After powerup, the software offers the user a choice between a configuration program or a monitoring program. The configuration program is normally run when it is desired to enter the parameters of the elevator installation, or if the user is unsure of the configurations on file, or if it is desired to edit a configuration file. The monitoring program is normally run when the configuration file for the particular elevator installation has been established and the user desires to extract information from any connected elevator controllers. All display of data to the user for subsequent interpretation and/or interaction is presented by way of the display 29.

The type of information normally entered when running the configuration program includes the site name, building number, number of cars, and the machine number of each car. This information is entered by the user using keystroke entries made on a keyboard 38 of the IBM computer 10.

Another feature of the configuration program is that, in the aforementioned door open/close sequence example, the current door open time limit, that the actual door opening time limit is compared against, is one of a plurality of predetermined parameter limit values that can be selected by the user. The user can choose to modify default values for the limits of a number of typical elevator operational parameters, as listed in Table II along with the corresponding parameter definitions. The chosen default values are entered interactively by the user using the keyboard 38 and display 29. FIG. 3 illustrates an exemplary computer screen containing a plurality of typical elevator parameters listed in Table II. The parameters which the user can set the current values of are enclosed in rectangles. The particular elevator controller uses the current values in determining certain elevator status conditions.

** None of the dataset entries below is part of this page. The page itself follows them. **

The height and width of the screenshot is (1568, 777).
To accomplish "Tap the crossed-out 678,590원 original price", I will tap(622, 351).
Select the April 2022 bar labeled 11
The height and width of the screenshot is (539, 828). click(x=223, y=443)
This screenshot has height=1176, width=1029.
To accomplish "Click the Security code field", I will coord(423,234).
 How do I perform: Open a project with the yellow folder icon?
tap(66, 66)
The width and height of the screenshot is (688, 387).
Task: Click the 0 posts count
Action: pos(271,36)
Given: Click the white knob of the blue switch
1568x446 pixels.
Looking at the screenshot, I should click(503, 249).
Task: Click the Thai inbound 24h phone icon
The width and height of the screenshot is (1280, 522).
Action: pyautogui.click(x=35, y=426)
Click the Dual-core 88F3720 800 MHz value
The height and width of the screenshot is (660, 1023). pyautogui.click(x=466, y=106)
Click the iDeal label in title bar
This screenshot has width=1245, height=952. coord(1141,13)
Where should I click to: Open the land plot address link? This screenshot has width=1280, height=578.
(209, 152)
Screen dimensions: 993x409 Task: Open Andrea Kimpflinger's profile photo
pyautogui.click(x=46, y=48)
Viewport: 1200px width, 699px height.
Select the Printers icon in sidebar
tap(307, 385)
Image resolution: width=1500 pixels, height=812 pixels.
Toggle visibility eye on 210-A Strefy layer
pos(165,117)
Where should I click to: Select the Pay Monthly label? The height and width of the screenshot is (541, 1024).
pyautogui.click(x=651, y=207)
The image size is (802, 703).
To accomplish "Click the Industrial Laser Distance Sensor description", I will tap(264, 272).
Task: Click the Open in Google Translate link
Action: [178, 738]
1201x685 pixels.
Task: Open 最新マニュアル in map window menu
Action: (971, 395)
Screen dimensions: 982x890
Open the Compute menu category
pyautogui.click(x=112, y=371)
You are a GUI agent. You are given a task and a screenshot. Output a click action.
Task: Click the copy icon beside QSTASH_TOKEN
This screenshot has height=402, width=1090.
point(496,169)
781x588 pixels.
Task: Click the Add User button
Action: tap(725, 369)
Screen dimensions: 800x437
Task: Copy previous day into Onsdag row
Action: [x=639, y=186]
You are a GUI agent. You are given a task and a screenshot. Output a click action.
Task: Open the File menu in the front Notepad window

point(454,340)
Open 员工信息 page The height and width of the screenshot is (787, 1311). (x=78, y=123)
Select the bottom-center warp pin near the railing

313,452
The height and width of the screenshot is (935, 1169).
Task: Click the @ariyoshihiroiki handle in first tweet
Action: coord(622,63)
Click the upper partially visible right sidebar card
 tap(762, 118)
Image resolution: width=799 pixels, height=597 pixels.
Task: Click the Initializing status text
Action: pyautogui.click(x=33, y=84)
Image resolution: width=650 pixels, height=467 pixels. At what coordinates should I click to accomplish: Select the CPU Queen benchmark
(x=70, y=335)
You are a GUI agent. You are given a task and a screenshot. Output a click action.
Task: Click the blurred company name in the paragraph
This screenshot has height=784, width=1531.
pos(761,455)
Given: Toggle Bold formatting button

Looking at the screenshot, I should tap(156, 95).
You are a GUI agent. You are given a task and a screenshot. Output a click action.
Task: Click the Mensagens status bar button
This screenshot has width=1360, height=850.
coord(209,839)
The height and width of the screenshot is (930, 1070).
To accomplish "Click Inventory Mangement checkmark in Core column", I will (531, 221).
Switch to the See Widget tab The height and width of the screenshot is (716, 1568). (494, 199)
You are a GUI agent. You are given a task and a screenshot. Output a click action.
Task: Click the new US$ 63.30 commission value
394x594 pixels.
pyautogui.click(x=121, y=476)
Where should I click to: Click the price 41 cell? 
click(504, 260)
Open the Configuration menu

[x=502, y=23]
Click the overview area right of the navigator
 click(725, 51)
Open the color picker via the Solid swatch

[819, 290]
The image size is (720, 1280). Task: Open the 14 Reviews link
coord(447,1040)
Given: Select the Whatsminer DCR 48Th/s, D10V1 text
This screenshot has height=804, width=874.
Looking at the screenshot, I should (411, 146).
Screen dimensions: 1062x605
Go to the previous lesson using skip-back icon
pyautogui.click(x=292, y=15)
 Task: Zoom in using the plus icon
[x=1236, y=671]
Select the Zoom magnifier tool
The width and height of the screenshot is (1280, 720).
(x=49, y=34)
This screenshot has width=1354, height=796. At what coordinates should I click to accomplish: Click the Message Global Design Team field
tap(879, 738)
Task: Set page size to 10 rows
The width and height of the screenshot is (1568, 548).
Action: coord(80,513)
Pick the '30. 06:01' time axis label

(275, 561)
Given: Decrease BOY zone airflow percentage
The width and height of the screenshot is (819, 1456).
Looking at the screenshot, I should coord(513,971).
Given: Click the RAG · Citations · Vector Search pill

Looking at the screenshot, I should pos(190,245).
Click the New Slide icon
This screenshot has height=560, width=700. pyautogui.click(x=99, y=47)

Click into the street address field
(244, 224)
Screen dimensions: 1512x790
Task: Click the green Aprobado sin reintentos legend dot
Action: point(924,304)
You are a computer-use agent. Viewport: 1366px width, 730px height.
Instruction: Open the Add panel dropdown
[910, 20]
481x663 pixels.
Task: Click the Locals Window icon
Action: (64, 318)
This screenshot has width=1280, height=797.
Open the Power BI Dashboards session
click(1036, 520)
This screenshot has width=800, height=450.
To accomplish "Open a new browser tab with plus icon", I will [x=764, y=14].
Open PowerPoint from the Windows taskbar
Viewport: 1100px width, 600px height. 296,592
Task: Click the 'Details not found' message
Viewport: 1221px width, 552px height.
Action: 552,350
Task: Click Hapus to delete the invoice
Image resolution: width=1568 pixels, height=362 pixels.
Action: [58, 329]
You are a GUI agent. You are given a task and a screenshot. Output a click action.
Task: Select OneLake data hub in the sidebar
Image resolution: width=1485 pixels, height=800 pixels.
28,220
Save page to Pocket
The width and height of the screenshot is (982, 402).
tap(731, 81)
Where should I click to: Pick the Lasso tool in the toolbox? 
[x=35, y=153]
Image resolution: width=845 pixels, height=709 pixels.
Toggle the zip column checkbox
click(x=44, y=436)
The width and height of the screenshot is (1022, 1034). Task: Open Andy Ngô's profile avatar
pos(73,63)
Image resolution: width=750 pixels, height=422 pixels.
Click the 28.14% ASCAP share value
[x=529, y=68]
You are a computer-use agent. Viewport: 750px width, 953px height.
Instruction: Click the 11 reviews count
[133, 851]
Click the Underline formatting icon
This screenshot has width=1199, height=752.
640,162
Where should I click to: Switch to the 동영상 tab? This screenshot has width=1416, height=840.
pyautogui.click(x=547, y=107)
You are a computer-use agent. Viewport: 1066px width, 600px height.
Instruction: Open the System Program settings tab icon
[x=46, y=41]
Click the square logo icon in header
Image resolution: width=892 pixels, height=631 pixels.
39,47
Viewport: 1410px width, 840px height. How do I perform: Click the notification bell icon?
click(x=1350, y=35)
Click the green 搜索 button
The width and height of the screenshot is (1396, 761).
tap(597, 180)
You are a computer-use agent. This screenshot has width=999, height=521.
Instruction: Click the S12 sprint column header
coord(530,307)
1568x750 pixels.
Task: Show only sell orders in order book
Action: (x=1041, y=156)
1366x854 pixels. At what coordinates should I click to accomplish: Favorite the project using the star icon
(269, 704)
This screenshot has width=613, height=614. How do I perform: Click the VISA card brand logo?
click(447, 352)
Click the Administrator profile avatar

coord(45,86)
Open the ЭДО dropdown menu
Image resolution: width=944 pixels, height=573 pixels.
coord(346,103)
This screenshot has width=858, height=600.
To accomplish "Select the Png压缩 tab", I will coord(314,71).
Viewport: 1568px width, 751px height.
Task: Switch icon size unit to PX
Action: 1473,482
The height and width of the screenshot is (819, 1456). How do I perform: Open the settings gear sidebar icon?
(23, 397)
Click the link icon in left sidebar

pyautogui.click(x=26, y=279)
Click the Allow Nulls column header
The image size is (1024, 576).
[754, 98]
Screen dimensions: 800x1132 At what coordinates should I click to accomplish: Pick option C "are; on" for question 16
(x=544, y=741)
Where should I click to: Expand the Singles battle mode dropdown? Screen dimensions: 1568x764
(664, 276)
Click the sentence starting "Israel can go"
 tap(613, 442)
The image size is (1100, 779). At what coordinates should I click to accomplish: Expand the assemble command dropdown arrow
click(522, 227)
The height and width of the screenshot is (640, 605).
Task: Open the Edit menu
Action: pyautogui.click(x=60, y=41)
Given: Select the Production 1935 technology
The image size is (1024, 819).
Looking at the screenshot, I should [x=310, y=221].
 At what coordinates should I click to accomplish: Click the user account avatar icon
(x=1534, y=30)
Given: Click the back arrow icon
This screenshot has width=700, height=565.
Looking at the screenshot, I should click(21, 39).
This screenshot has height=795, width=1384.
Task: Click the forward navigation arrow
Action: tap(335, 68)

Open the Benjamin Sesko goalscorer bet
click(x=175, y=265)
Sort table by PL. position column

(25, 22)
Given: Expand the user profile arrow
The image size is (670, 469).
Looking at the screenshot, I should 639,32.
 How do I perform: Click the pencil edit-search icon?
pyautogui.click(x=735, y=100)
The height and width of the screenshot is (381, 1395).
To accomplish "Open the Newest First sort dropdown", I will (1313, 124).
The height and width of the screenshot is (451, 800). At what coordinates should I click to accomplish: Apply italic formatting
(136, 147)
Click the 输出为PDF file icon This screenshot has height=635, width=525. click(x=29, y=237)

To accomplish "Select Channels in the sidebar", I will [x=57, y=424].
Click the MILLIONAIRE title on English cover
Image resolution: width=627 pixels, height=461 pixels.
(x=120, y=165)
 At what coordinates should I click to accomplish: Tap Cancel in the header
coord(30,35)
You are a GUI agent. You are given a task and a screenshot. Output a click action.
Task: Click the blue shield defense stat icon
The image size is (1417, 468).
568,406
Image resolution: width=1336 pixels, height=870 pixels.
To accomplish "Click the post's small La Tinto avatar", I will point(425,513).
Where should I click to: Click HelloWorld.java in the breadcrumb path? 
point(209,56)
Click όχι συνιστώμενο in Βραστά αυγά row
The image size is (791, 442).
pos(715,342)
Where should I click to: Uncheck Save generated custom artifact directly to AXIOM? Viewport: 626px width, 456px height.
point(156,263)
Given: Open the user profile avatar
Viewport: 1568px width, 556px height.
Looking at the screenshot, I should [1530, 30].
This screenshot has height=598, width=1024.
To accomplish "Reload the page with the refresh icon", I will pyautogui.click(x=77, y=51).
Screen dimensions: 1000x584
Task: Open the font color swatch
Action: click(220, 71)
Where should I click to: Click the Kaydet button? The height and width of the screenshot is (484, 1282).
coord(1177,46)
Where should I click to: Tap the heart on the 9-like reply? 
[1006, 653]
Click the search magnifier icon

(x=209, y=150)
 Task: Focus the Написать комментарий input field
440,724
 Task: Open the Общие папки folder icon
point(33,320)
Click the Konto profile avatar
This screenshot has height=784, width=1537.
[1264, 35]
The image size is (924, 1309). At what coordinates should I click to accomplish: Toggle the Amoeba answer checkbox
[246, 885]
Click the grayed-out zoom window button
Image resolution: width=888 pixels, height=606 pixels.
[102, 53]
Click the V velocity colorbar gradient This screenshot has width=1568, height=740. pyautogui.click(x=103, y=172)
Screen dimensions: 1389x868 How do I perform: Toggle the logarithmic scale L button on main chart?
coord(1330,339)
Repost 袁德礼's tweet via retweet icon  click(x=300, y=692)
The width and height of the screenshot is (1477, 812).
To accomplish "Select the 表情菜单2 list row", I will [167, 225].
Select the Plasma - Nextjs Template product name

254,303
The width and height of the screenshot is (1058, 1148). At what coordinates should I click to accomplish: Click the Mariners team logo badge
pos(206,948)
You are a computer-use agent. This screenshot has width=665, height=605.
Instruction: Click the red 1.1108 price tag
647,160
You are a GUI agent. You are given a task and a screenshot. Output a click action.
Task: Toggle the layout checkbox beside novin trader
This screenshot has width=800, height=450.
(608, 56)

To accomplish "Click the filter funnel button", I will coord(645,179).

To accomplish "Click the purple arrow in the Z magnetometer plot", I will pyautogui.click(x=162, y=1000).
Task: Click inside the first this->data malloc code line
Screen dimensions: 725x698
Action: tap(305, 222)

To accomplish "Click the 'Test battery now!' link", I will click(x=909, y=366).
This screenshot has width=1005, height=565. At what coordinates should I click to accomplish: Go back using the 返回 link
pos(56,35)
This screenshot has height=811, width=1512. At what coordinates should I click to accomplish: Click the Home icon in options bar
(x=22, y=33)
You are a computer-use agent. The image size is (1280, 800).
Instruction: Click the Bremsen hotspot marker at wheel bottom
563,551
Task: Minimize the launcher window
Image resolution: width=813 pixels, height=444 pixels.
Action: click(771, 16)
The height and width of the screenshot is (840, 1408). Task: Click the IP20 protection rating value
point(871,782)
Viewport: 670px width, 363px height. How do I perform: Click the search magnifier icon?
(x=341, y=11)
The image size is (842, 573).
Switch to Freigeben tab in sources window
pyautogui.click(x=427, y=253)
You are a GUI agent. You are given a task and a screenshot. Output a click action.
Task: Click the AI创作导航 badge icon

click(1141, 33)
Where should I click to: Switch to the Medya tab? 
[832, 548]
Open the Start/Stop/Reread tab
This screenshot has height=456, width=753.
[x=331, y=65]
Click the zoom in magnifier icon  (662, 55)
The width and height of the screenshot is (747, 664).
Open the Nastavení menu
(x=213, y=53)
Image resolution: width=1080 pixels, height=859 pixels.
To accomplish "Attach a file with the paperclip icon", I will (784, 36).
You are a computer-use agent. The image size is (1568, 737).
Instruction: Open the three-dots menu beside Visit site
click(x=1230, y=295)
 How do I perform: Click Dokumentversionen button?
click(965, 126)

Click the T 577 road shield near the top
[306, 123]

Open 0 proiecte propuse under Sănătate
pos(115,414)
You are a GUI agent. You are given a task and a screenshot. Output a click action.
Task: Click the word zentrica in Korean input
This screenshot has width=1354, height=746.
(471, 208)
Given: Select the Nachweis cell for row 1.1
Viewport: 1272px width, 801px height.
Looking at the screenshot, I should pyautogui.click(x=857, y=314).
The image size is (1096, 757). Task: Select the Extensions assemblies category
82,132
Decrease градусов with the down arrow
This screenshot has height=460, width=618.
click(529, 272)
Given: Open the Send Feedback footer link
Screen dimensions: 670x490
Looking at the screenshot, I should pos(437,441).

These values are communicated by the computer 10 over the communication link 12 to the particular elevator controller when the monitoring program is entered.

Once the system configuration is complete, the monitoring program is entered wherein the enhanced elevator diagnostic information can be extracted from any of the computer-based elevator controllers 14-21 connected to the computer 10. The information is normally communicated to the computer at five hundred millisecond intervals. This transmission rate is strictly exemplary.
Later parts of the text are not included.